A coalition of workers known as the Joint Executive of Government Technical Workers had demanded an increased minimum wage on March 22, 1945, which the government denied on May 2. In response, the workers issued a statement that should government not grant their demands by “Thursday, June 21, 1945, the workers of Nigeria shall proceed to seek their own remedy with due regard to law and order on the one hand and starvation on the other”. A meeting between the government and labor leaders on May 30 did not resolve issues. In an effort to calm the workers, on June 2 the government released Michael Imoudu, a prominent labor leader who had been in prison since 1943, and the following week approved a small increase in the minimum wage—which the strikers rejected. Instead of placating the workers, Imoundu's release encouraged them and he became a leader of the strike. No agreement was reached, and the workers prepared to strike.

== Strike ==
The strike began on June 22. The railway workers announced its commencement in Lagos by blowing train whistles at midnight and rams were sacrificed to the "gods of Mother Africa". Later in the morning of the 22, it became clear that not all workers intended to participate in the strike, considering it unconstitutional. Many nationalists supported the strikers, including Herbert Macaulay, Nnamdi Azikiwe, Adunni Oluwole, and Obafemi Awolowo. Imoundu remained prominent in the strike, encouraging workers to join.

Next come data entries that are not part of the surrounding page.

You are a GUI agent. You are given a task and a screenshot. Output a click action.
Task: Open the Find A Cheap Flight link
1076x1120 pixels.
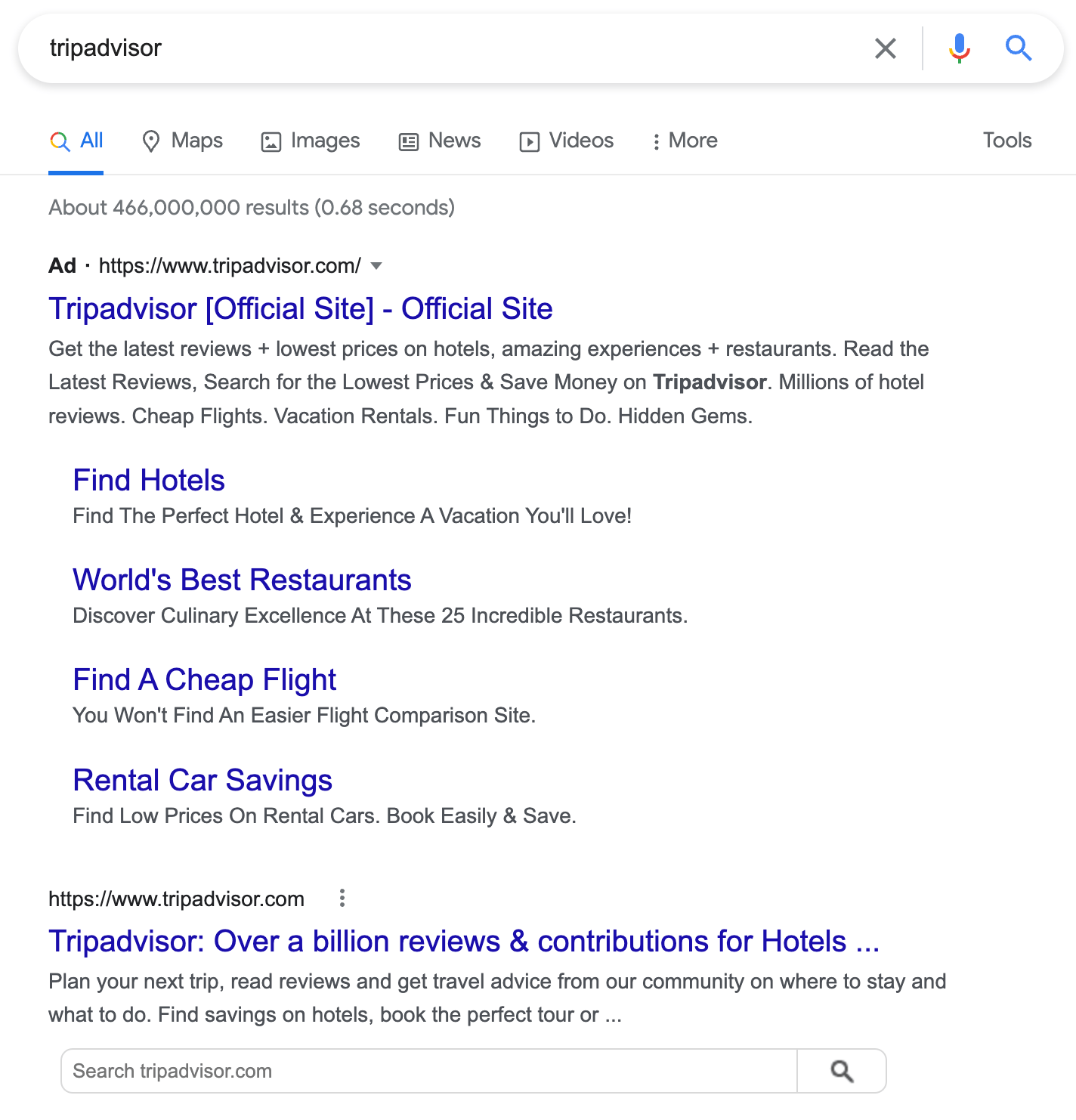tap(204, 680)
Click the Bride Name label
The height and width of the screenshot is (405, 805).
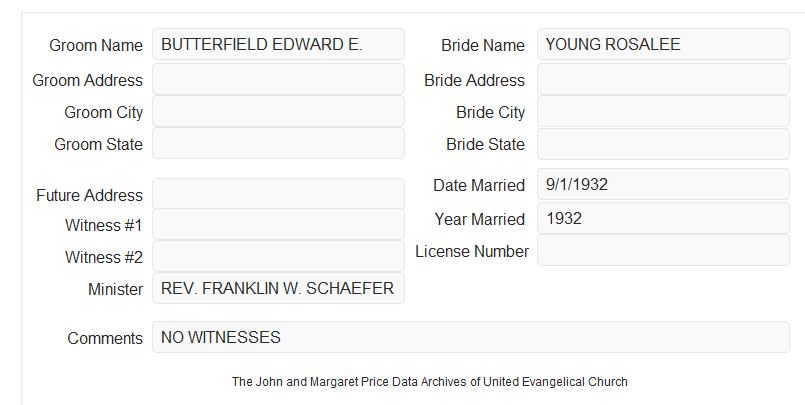483,45
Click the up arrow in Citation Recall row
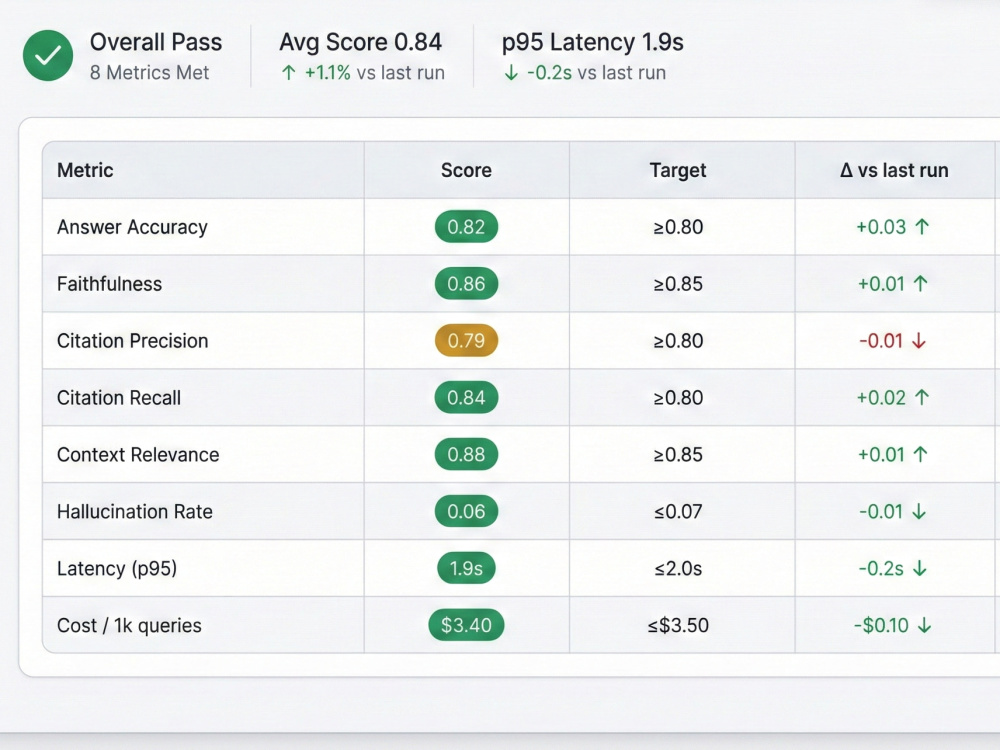The height and width of the screenshot is (750, 1000). click(x=922, y=397)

Some strikers began attacking those who attempted to continue working. The strike, which was spearheaded by railway workers, spread from Lagos to the rest of the colony, where labor leaders on the local level played a major role in managing it. In Eastern Nigeria, a leader, T. O. Okpareke, encouraged public support for the strike to the point that goods were sold to strikers at low prices and many did not have to pay their rent. Strikers in the North turned to the general public for funds, conducting door-to-door fundraising. The government used various means to encourage the strike to end, including spreading propaganda and enlisting labor leaders to mediate negotiations. These efforts were largely ineffective.

As a result of the strike, the majority of transportation between localities shut down, leaving biking and walking the most practical means of transport. It continued through July, unabated by a warning on the 26 that workers who continued striking into August would be fired. However, the strikers were increasingly divided, and entered into negotiations towards ending the strike in early August. On August 3 a compromise was reached where the strike was ended, lawsuits against strikers dropped, and workers not fired. The strike essentially ended on August 4, though negotiations continued until September when a commission was established to investigate the issues that had prompted the strike. It was the first of its kind in the nation, growing to comprise 200,000 workers and seventeen labor unions.

== Impact ==
In 1946 the commission increased wages of workers. The strike served as a focal point for criticism of British rule of Nigeria. Azikiwe became known for promoting the cause of the strikers. It has been cited as a "turning point" in Nigerian labor relations. An article on the strike in the Journal of the Historical Society of Nigeria declared its main legacy to be "the need for mutual sobriety." Nigeria did not have another general strike for nineteen years. Hubert Ogunde wrote an opera, Strike and Hunger, that was inspired by the strike.